Records drawn from a dataset
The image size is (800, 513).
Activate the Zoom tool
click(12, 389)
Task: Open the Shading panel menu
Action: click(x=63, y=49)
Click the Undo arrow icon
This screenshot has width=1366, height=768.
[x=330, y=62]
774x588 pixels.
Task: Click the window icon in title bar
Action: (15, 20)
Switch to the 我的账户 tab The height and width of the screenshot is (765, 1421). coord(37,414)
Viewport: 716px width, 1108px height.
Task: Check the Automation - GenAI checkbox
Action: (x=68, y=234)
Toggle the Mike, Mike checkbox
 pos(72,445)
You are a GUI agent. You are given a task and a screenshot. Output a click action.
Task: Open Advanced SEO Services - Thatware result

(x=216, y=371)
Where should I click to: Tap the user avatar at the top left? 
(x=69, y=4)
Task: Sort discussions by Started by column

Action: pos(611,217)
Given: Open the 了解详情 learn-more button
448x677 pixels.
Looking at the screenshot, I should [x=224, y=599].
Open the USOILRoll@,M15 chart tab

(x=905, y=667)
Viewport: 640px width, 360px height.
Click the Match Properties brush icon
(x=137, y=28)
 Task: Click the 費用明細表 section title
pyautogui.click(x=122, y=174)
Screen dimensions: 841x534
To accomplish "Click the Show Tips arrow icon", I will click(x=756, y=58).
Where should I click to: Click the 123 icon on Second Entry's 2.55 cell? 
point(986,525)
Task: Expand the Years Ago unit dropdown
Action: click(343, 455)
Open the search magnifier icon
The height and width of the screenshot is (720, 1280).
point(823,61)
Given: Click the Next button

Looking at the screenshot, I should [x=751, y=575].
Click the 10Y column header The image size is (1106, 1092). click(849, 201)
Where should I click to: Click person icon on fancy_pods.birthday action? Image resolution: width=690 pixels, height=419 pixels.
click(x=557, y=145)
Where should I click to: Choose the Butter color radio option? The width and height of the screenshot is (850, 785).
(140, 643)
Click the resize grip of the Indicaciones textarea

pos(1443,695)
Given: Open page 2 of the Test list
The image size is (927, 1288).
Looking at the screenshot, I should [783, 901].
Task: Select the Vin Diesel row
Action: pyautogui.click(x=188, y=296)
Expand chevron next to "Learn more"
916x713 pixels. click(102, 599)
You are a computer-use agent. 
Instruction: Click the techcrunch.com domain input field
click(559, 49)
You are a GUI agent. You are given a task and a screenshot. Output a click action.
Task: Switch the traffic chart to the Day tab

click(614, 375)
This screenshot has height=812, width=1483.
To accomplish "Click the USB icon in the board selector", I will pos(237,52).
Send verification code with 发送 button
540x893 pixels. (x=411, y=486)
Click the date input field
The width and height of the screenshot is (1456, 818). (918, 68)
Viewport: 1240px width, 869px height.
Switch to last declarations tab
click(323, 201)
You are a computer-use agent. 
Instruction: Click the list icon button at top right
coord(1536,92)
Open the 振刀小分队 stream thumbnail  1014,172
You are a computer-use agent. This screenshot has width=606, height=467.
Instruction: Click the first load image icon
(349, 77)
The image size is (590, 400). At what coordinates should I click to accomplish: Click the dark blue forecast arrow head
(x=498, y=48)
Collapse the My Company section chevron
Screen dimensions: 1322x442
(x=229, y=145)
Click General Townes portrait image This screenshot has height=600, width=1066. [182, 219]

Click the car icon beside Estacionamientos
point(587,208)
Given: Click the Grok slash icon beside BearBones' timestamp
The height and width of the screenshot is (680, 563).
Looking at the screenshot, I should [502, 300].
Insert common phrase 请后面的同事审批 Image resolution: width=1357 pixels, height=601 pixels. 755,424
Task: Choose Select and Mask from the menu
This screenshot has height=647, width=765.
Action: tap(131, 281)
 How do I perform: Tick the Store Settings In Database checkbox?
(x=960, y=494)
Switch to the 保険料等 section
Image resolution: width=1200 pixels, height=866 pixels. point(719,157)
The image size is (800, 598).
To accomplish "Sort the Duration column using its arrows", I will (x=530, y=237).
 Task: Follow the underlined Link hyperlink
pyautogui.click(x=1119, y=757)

[Problem requirements] Go through the data and return each line where the word "will" appears.

[Answer to this problem]
To accomplish "Click the Show Tips arrow icon", I will click(x=756, y=58).
To accomplish "Click the USB icon in the board selector", I will pos(237,52).
To accomplish "Sort the Duration column using its arrows", I will (x=530, y=237).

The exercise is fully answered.